Se entiende que algunas materias sean de mayor interés que otras para cada persona. Además, los malos maestros, que hay en abundancia, no ayudan. Uno de los autores de este texto tuvo un profesor de Literatura que nunca dejó leer un libro, sino sólo aprenderse fechas y autores, otro de Historia de las Culturas que se ufanaba de no preparar sus clases porque “ese tiempo no lo pagan”. También queda claro que estas generaciones jóvenes no inventaron las trampas; esas las inventó el ser humano desde el momento en que hizo la primera regla. Pero aquí se habla de otra cosa.

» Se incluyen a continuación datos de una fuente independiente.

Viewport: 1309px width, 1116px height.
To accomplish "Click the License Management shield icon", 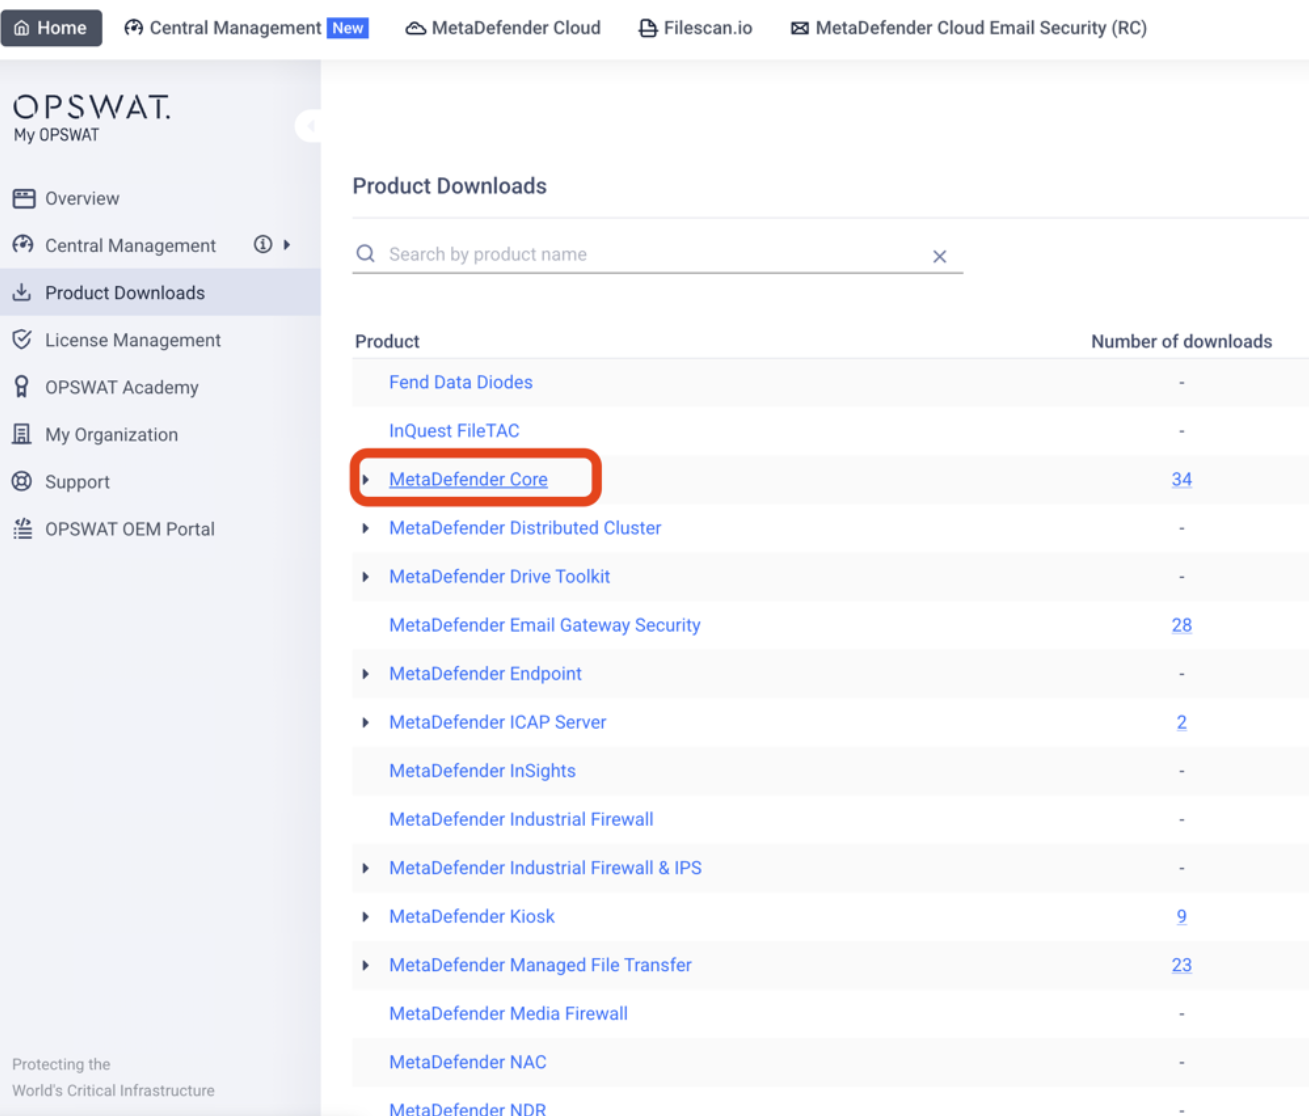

Son tiempos en los que una persona puede creer que es legítimo vivir de hacerle fraude masivo al sistema educativo y, además, considerar que su idea es tan inocua que puede ir a decirlo a la televisión, sin el menor escrúpulo, y pedir dinero a empresarios que, más allá de valoraciones subjetivas, son bastante conscientes de que la reputación y la imagen pública también traen consecuencias económicas. El año pasado, varias celebridades estadounidenses fueron sorprendidas por el Federal Bureau of Investigations (FBI), a través del operativo “Varsity Blue”, por sobornar autoridades universitarias a fin de que aceptaran a sus hijos sin cumplir los requisitos exigidos; un escándalo que acabó embarrando a muchas de las universidades más reputadas de los Estados Unidos y del mundo: Georgetown, Yale, Stanford, entre otras. Esta “emprendedora” sin brújula ve eso, seguramente, como una serie de transacciones legítimas (y amorales, sin duda) donde se vendieron y compraron admisiones o diplomas. Y seguirá “emprendiendo” (lo que quiere decir solamente haciendo dinero), porque su negocio no es ilegal, aunque apeste a todo lo demás. Es desalentador.